:: The task ::
Rescale the listing lines that begin at the line containing "Click the Passport" and stop after the line containing "Action: pyautogui.click(x=23, y=322)". Reproduce every one of those lines, requests included, with each coordinate in the answers multiplied by 1.95 and rounded to a whole number (halves round up), and leave every other number unchanged.

:: Rows ::

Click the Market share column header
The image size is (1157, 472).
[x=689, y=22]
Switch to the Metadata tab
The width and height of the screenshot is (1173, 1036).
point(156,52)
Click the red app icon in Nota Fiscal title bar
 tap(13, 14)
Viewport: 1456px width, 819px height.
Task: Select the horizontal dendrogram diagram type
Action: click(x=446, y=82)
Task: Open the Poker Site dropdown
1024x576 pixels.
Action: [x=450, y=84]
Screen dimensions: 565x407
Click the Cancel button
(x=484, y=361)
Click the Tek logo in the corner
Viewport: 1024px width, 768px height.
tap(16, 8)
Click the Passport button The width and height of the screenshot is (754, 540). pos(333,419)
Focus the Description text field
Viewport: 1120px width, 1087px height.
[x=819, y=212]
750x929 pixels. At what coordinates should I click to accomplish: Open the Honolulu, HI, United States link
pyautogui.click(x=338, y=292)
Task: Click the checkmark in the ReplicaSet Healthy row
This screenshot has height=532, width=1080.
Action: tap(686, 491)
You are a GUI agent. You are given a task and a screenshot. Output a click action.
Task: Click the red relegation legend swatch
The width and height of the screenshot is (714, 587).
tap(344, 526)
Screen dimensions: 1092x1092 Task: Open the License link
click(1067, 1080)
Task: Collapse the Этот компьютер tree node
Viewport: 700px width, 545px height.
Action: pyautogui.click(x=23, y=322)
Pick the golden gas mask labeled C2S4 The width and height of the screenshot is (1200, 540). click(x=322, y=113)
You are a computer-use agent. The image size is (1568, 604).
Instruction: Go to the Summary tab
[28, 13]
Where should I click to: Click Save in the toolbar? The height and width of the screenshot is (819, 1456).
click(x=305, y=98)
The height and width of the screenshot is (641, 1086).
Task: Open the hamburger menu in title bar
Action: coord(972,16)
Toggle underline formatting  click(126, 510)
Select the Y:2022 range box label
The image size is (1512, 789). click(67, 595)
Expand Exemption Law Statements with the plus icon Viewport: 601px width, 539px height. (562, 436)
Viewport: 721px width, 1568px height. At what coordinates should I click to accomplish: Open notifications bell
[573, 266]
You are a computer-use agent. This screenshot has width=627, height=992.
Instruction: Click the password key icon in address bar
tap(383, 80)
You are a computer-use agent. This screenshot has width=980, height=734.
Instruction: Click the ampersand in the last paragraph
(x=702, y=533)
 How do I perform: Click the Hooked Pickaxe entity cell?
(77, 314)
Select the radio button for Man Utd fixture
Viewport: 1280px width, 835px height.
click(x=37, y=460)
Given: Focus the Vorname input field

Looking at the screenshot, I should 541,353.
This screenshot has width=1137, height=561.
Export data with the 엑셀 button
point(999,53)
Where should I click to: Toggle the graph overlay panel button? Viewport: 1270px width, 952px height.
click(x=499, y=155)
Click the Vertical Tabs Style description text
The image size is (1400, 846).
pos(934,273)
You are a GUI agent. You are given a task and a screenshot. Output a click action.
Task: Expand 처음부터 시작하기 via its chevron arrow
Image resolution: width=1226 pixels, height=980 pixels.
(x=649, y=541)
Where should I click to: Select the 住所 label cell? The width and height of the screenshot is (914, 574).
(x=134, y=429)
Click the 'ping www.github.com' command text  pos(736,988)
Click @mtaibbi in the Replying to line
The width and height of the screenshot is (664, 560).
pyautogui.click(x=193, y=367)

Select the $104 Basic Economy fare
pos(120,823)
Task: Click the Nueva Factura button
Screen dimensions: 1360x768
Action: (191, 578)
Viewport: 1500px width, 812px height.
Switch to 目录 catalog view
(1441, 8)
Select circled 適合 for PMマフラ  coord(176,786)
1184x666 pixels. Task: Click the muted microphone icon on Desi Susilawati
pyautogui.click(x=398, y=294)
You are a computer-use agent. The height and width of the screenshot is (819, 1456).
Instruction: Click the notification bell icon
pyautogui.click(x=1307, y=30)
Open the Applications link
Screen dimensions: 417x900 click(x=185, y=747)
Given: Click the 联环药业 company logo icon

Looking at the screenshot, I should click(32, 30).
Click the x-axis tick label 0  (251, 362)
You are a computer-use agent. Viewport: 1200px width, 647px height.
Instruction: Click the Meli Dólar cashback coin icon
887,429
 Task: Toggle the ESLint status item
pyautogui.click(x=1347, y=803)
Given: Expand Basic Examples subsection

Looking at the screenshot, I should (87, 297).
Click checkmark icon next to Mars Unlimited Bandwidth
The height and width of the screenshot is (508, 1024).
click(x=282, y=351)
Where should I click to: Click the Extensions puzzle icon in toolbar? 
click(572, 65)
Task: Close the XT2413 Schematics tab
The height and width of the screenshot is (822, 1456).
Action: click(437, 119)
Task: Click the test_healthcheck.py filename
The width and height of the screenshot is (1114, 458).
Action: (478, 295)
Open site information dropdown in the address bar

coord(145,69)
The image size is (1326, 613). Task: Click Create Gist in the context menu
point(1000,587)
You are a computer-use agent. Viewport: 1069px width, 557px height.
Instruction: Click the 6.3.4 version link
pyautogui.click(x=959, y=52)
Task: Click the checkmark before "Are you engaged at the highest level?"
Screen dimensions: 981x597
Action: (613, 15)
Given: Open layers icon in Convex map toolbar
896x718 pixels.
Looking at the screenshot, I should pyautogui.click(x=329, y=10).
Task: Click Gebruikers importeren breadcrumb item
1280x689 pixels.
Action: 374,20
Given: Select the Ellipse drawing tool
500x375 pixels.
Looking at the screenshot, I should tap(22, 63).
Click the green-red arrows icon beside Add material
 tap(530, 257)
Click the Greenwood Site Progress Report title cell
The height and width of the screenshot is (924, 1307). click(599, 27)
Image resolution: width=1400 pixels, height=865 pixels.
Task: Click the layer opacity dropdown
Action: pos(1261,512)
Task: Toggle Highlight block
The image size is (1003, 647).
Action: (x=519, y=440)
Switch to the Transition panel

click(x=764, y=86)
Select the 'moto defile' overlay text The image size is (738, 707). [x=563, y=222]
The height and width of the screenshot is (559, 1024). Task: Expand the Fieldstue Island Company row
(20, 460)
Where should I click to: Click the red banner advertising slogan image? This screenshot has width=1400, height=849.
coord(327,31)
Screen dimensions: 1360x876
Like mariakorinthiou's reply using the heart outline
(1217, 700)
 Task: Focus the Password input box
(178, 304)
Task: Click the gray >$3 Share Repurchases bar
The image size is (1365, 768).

:: Answer to this task ::
Click the Passport button The width and height of the screenshot is (754, 540). pos(649,817)
Focus the Description text field
Viewport: 1120px width, 1087px height.
[x=1597, y=413]
750x929 pixels. At what coordinates should I click to accomplish: Open the Honolulu, HI, United States link
pyautogui.click(x=659, y=569)
Task: Click the checkmark in the ReplicaSet Healthy row
This screenshot has height=532, width=1080.
Action: tap(1338, 957)
You are a GUI agent. You are given a task and a screenshot. Output a click action.
Task: Click the red relegation legend swatch
The width and height of the screenshot is (714, 587).
tap(671, 1026)
Screen dimensions: 1092x1092 Task: Open the License link
click(2081, 2106)
Task: Collapse the Этот компьютер tree node
Viewport: 700px width, 545px height.
Action: pyautogui.click(x=45, y=628)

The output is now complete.